Abraham Riesman discovered the Marvel universe through the Spider-Man and X-Men cartoons of the early ’90s, but what hooked him on comics was the baffling final issue to one of X-Men’s many convoluted, era-defining storylines while in the sixth grade.

“That’s really a crossroads with superhero comics; you either go ‘I shouldn’t have to do this kind of homework to read an individual story,’ or, like me, say ‘I must know everything about this. Clearly the truth of the universe can be found in these comics,’ ” he says.

Now Riesman, who moved to Providence in 2020, is the author of True Believer: The Rise and Fall of Stan Lee (paperback out on February 15, 2022), an honest, unvarnished look at the life and career of one of the titans of the comics industry.

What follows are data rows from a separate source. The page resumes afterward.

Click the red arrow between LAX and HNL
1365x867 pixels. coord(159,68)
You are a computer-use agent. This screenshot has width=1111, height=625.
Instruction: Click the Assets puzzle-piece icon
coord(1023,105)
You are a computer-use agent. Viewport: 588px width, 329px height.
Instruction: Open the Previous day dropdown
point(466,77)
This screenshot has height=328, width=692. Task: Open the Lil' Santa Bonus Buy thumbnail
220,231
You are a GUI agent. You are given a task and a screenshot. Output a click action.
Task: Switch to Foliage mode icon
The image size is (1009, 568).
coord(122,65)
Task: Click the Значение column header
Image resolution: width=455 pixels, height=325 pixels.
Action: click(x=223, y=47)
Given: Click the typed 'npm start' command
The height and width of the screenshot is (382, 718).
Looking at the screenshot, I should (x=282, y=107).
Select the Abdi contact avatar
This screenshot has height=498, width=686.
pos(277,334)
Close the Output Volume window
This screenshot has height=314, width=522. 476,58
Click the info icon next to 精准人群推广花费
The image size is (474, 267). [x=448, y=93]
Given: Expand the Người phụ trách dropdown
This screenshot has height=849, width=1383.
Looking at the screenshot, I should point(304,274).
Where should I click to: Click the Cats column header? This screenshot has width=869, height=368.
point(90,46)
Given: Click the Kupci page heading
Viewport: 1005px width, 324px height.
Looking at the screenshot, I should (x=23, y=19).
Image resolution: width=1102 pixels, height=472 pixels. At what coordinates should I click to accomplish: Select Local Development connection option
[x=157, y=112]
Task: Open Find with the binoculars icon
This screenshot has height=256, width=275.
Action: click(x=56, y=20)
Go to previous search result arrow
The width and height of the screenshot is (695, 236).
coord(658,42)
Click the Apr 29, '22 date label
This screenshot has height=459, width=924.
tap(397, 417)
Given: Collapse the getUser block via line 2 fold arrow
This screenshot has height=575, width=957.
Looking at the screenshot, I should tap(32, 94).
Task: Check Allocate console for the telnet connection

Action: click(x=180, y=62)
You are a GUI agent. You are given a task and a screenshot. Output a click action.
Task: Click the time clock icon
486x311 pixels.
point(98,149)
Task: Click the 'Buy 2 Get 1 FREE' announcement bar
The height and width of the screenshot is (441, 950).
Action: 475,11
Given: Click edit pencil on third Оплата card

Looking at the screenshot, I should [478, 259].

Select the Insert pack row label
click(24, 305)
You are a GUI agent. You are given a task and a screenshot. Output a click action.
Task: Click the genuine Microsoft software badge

By his own admission, Riesman comes from a long line of non-comics “geeks.” He continued that tradition of focused enthusiasm by frequenting comic shops as a teenager, including Thayer Street’s long-gone Two Million Year Picnic, whenever he would visit his grandparents. In his twenties, as the Marvel movies became a dominating force in entertainment, Riesman directed his comics knowledge toward covering the industry for New York Magazine’s pop culture site, Vulture. His fascinating profile of the reclusive Steve Ditko (co-creator of Doctor Strange and Spider-Man), an exploration of the origins of Magneto’s Jewish identity, and a 2016 profile of Stan Lee which ultimately led to True Believer are all examples of the kinds of conversations about superheroes and their creators that Riesman was interested in having.

“What I aim for every time I write is how can I make this intelligible for somebody who has absolutely no idea about any of this, but how can I also make sure that I have new information for an expert?” he says.

That’s how he tackled Lee in True Believer, by trying to show the fans who only know him from his cheeky movie cameos who he was behind the scenes, and by getting diehards to think about him differently. Not easy when your subject was a man who cultivated his own myth and dubious claims of authorship over decades. The result is an eye-opening biography that presents Lee, who died in 2018, as every bit as flawed and complicated as the heroes he’s associated with. It certainly gives fans a lot to think about as his most iconic co-creation, Spider-Man, swings back into theaters this month. For Riesman, that examination has been a blessing and a curse, not unlike a certain kid from Queens getting bit by a radioactive spider.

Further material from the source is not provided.